# [Pointing records for screenshots and pages]

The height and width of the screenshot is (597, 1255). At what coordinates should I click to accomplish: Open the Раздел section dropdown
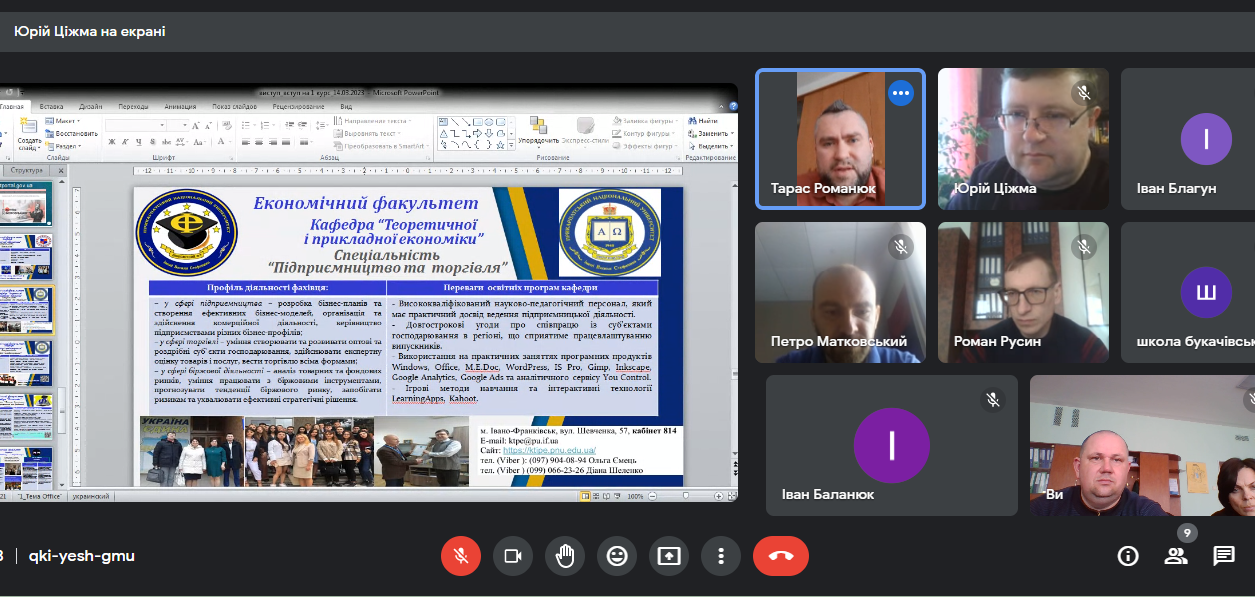point(70,145)
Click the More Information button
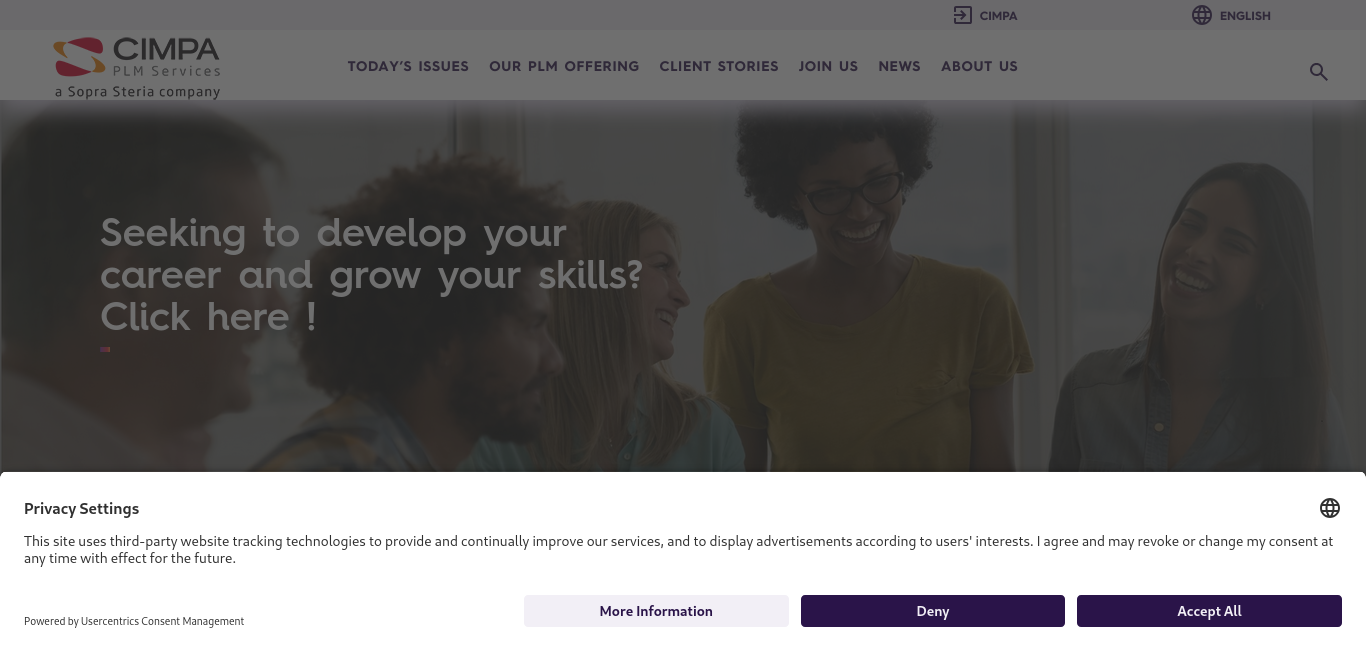The height and width of the screenshot is (651, 1366). (656, 611)
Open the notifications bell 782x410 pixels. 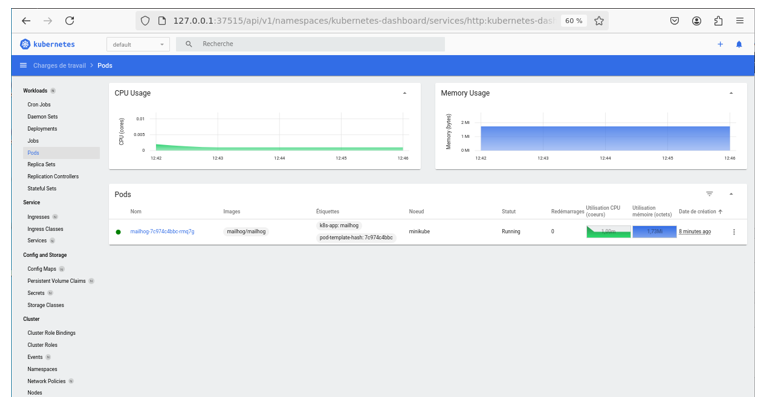coord(739,44)
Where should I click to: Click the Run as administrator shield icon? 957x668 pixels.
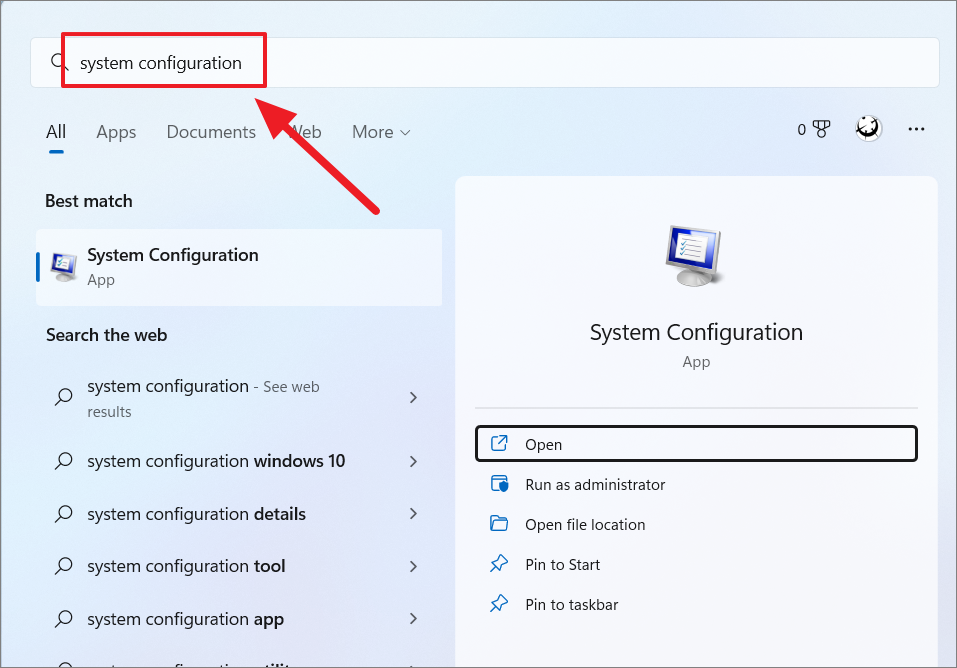point(499,484)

# [DESCRIPTION OF THE TASK]
Reproduce, word for word, every line of the material from the one containing "Where should I" through the end, inclusive. Leave the pictures out of your answer.

# [TASK SOLUTION]
Where should I click to: Click the Run as administrator shield icon? 957x668 pixels.
point(499,484)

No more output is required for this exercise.